(Dataset entries)
----------

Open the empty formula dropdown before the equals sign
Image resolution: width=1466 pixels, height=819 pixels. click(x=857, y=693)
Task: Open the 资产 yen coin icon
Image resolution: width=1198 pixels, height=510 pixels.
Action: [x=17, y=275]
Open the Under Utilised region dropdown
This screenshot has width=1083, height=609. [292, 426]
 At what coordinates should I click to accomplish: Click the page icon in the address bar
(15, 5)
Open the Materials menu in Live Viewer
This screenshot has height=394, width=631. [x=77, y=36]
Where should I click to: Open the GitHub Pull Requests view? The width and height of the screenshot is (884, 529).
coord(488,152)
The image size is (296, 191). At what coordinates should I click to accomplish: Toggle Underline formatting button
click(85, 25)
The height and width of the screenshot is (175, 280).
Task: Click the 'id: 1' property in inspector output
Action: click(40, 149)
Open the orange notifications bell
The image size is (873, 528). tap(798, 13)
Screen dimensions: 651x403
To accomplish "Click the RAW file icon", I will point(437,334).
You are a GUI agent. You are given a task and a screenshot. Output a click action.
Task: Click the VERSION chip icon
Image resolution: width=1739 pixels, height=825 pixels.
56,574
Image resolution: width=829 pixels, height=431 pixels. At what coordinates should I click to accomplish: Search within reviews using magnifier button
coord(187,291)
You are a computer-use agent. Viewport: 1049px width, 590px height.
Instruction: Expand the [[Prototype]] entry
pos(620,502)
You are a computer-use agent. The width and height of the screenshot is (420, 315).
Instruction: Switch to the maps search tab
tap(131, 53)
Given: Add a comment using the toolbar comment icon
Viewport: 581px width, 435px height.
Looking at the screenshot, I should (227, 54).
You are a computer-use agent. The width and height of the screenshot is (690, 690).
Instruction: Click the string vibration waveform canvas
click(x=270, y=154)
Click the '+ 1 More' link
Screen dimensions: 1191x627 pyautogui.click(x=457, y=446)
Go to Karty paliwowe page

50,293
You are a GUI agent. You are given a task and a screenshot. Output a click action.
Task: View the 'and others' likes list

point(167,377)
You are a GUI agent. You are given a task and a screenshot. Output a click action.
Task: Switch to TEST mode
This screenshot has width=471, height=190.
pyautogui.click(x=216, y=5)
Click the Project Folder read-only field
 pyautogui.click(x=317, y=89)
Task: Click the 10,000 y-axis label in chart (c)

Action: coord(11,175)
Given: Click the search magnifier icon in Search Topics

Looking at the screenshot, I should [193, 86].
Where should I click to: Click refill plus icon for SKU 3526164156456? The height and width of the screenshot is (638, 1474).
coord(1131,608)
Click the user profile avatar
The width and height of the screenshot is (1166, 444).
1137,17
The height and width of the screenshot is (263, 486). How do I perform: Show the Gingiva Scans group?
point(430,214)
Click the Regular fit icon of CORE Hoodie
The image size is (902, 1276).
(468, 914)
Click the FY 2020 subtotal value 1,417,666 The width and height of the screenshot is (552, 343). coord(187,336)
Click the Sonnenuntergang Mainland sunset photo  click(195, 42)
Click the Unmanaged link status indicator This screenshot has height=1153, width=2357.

----------

Request ->
Can you pull out, word for word, the lines that begin at the one containing "Click the FY" and run through the final line above, including both?

Task solution ->
Click the FY 2020 subtotal value 1,417,666 The width and height of the screenshot is (552, 343). coord(187,336)
Click the Sonnenuntergang Mainland sunset photo  click(195, 42)
Click the Unmanaged link status indicator This screenshot has height=1153, width=2357.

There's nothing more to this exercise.